“Chinese parents believe that their kids owe them everything.” Therefore, when her daughters gave her homemade birthday cards she deemed unacceptable, Chua gave them back. “I want a better one – one that you’ve put some thought and effort into. I have a special box, where I keep all my cards from you and Sophia, and this one can’t go there.”
On one hand, I’m shocked and appalled Chua would say that to her child. On the other hand, I’ve gotten these cards and pictures, made in haste at the last minute. Rather than tell my daughters that they are not worthy of my keepsake box, I simply toss them in the garbage days later when they’re asleep. Am I any better?
When her mother-in-law laughed in astonishment at this story and admitted maybe she would have tried the same tactic with her children had she not feared having to ask would make the gift lack meaning, Chua argues, “I think it’s too idealistic to expect children to do the right things on their own…Also, if you force them to do what you want, you don’t have to be mad at them.” But as her mother-in-law reminded her, they would be mad at her.
By the time the reader is a third of the way through The Battle Hymn of the Tiger Mother, the anger that Chua’s oldest daughter has built up is obvious. The fact that Lulu hadn’t been accepted at a prestigious music school and “the Chinese parenting approach is weakest when it comes to failure” just compounded the tension at home. When Chua won’t take Lulu to the hairdresser because she hasn’t behaved in the way Chua feels the daughter should, Lulu simply takes a pair of scissors to her own hair.
Chua admits that the question she most often gets is “Who are you going all this pushing for – your daughters…or yourself?” While she says her answer is “unequivocally 100% for my daughters” I am not yet convinced. Chua believes my doubts are indicative of my Western thinking, as in Chinese parenting “the child is the extension of the self.”
The first comment I ever got on my blog Befriending Forty was from a woman whose husband had told her an “awesome” Chinese statement. “There are three stages to life. The first – to live for your parents. The second – to live for yourself. The third – to live for your children.” Knowing that my post had essentially pointed out that while I had experienced a lot during my youth I hadn’t felt I’d done much lately, my friend asked, “Did that comment make you feel like slitting your wrists or what?”
I understand what Chua is saying, “Winning prizes gives you opportunities, and that’s freedom,” but if the prizes come with the costs – both financial and emotional – that Chua describes in her book then I’m more than fine with my non-prizing winning children.
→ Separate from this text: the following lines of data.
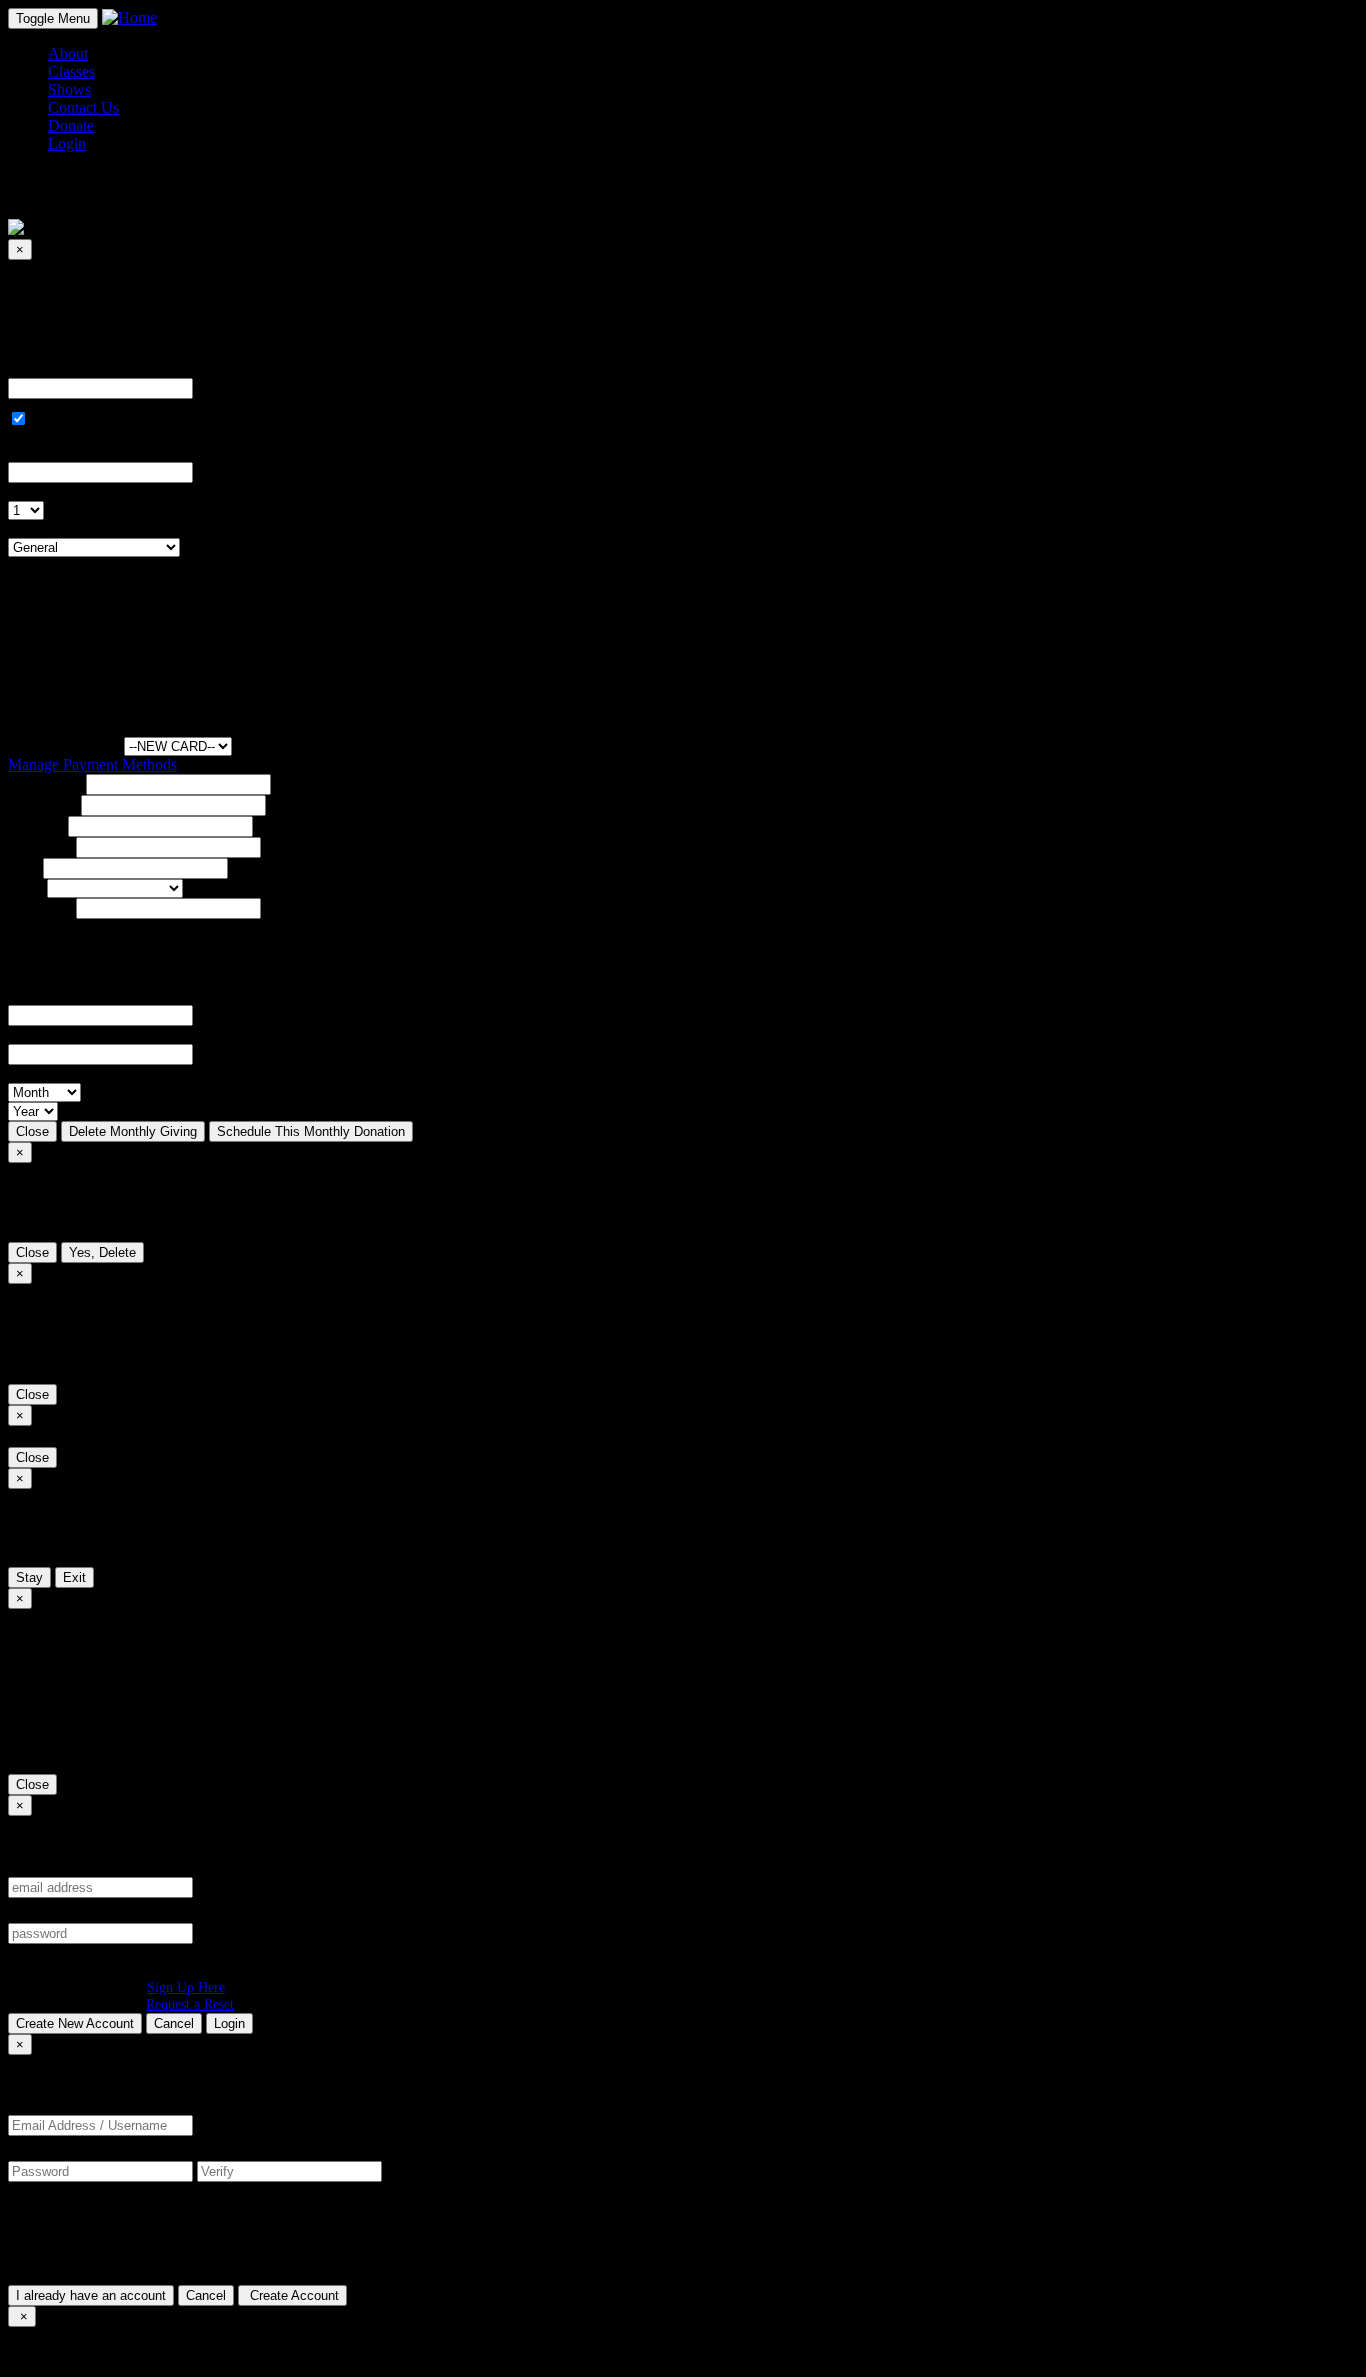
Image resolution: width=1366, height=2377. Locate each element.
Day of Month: (55, 491)
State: (25, 887)
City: (23, 867)
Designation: (48, 528)
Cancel (174, 2023)
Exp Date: (40, 1073)
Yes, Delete (102, 1252)
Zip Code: (40, 907)
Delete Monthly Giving (133, 1131)
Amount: (36, 368)
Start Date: (41, 452)
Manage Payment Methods (92, 764)
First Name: (45, 783)
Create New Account (75, 2023)
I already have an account (91, 2295)
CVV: (27, 1034)
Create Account (292, 2295)
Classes (71, 71)
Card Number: (53, 995)
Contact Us (83, 107)
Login (229, 2023)
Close (32, 1131)
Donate (71, 125)
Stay (29, 1577)
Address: (36, 825)
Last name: (42, 804)
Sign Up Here (186, 1987)
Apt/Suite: (40, 846)
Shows (69, 89)
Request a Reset (190, 2004)
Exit (74, 1577)
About (68, 53)
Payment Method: (64, 745)
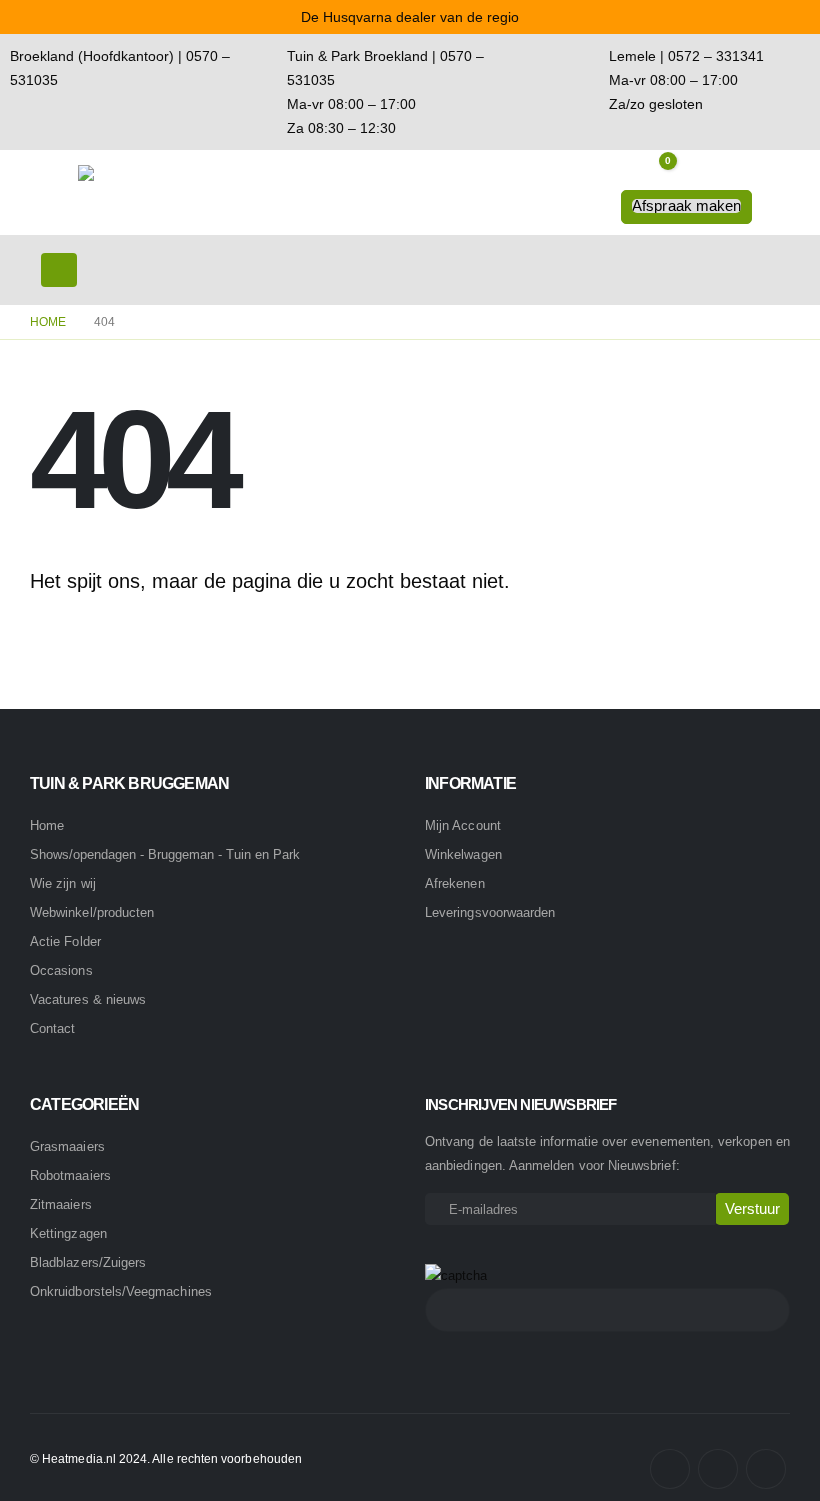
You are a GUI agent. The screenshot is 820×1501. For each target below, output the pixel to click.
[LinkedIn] (766, 1469)
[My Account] (697, 176)
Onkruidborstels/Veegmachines (121, 1291)
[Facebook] (670, 1469)
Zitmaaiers (61, 1204)
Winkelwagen (463, 854)
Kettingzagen (68, 1233)
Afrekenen (455, 883)
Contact (52, 1028)
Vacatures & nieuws (88, 999)
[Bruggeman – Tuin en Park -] (133, 192)
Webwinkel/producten (92, 912)
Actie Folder (65, 941)
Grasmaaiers (67, 1146)
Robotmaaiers (70, 1175)
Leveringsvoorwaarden (490, 912)
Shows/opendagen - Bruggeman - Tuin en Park (165, 855)
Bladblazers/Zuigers (88, 1262)
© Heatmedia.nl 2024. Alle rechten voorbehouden (166, 1458)
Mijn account (463, 825)
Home (47, 825)
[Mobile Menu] (59, 270)
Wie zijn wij (63, 883)
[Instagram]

Chua’s way of parenting might be much harder, as she claims for “there is simply no respite.” How can there be when you spend your Sunday driving two hours to New York City so your child can have a one hour lesson with some renowned violin teacher and then drive home so you can practice piano with your older daughter?
I keep thinking about this scene in Something to Talk About when the grandmother (Gena Rowlands) says to her daughter (Julia Roberts), “You did that” when the granddaughter won a horse competition. Roberts’ character corrects Rowlands’ character by saying, “No, she did that.” My kids may never play at Carnegie Hall, but their accomplishments will always be their own – just as mine belong to me, not my mother.